Les pathologies allergiques connaissent une origine multifactorielle et seraient liées à une interaction complexe entre génétique et environnement. Parmi les facteurs influençant la survenue de telles pathologies, certaines composantes immunitaires prénatales - notamment, la capacité à sécréter des cytokines par le biais des cellules T helper 1 et 2 - et postnatales, en rapport avec la maturation des fonctions immunitaires. Afin de préciser les mécanismes prénatals en cause dans le développement de l'allergie, une équipe de chercheurs australiens a mis en place une étude fondée sur l'analyse des différentes cytokines présentes dans le sang de cordon de 407 enfants et sur l'influence de ces concentrations sur l'incidence d'asthme ou d'allergie à l'âge de 6 ans. Différents dosages de cytokines ont été effectués sur du sang cryopréservé : interleukines 4, 5, 6, 10, 12 et 13, interféron gamma et TNF alpha.
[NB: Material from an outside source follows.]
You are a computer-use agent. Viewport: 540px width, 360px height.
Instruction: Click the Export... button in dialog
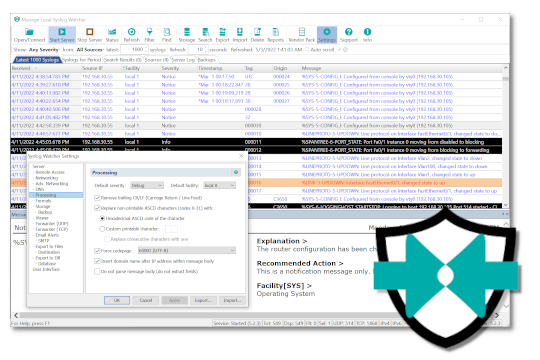203,300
Les cytokines dans le sang du cordon
« Le taux de détection et les concentrations sériques des différentes cytokines se sont révélés extrêmement variables dans la population étudiée. De l'interleukine 4, par exemple, a été détectée chez 73 % des enfants, alors que ce taux n'était que de 69 % pour l'interleukine 6, de 46 % pour l'interleukine 13, de 37 % pour l'interféron gamma, de 26 % pour le TNF alpha, de 15 % pour l'interleukine 10 et l'interleukine 12 et de 6 % pour l'interleukine 5 », analysent les auteurs. Les concentrations en interleukine 4 étaient significativement associées à celles en interleukine 13 et en interféron gamma ; les concentrations des interleukines 10 et 6 étaient, elles aussi, corrélées.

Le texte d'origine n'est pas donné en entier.